Did you know, that Ibuprofen can cause someone to have a “crazy” episode? That pink pill we pop for headaches, menstrual cramps, leg pain…that one, can actually make a person psychotic. And it is one of many. Rest easy though, because chances of that happening, of a prescribed medication causing an episode, are underwhelmingly slim. You would sooner get an ulcer from Ibuprofen.
That said, it is still quite fascinating that the human mind, beautifully formed as it is, can be so affected by prescribed medication meant to relieve pain, that someone can have a mental issue from it.
It is also not the only pill capable of doing this. Mention five commonly prescribed medicines, and one of them is sure to be on the list. Medication goes through the most stringent of trials, years of testing and re-testing, assessments and retrials, before being approved for use by the general public. Even after all that, a large portion of these medicines has the potential to cause psychological/psychiatric issues.
I do not mention this to scare people into becoming naturalists. For one, these instances are superbly rare. And, secondly, medication works!
I only bring this up in response to the villainizing of African traditional medicine, especially but not exclusively by African health care workers. Many come across the use of traditional medication only in the hospital setting, when said medication has badly affected the individual. They do not see the many other times when the therapy of our ancestors has worked, thus nullifying the need for hospitalisation.
Am I trying to understate the very real danger that comes with intoxication from traditional herbs? Not at all. Indeed, many a child has died from an overdose of the medication. However, can the same not be said about the overdose of Panado, a pill that is sold over the counter to anyone with money or medical aid? Of course, anything in this world taken in excess can be dangerous, and sometimes fatal.
My chat here is, there is potential for undesirable effects in any and all drugs – prescribed, illicit, misunderstood, or other. This potential increases with increasing quantity. Why, then, have we vilified traditional herbs, and not attempted to understand, and collaborate with, traditional herbalists, to make the medicines of our foremothers safer? A world wherein a mother can come in to the clinic or hospital, be free to discuss, with her nurse or doctor, the treatment her child received from the community healer a month ago – without fear of judgement or belittling – is a world wherein I would be eager to live. But, this is work.
Or perhaps the Ibuprofen I took 3 days ago for my cramps has gone to my head. Who is to say?

### DATA BELOW
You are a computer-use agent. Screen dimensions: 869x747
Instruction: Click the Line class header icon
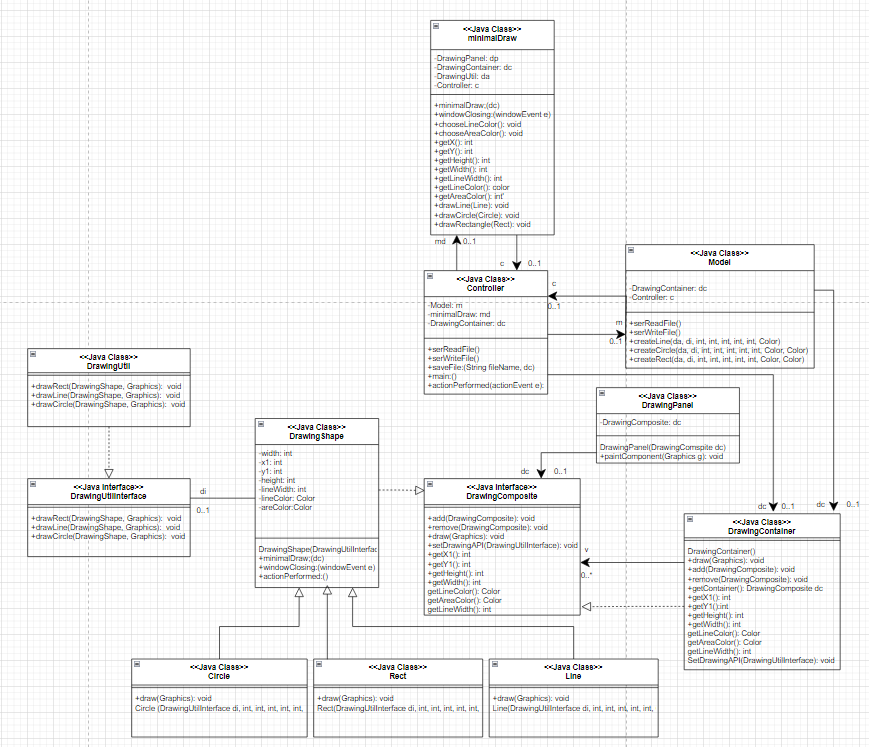point(495,662)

### EXERCISE
Duplicate the passage of the essay on Ibuprofen and traditional medicine between "I only bring" and "need for hospitalisation.", inclusive.

### SOLUTION FOR THIS PROBLEM
I only bring this up in response to the villainizing of African traditional medicine, especially but not exclusively by African health care workers. Many come across the use of traditional medication only in the hospital setting, when said medication has badly affected the individual. They do not see the many other times when the therapy of our ancestors has worked, thus nullifying the need for hospitalisation.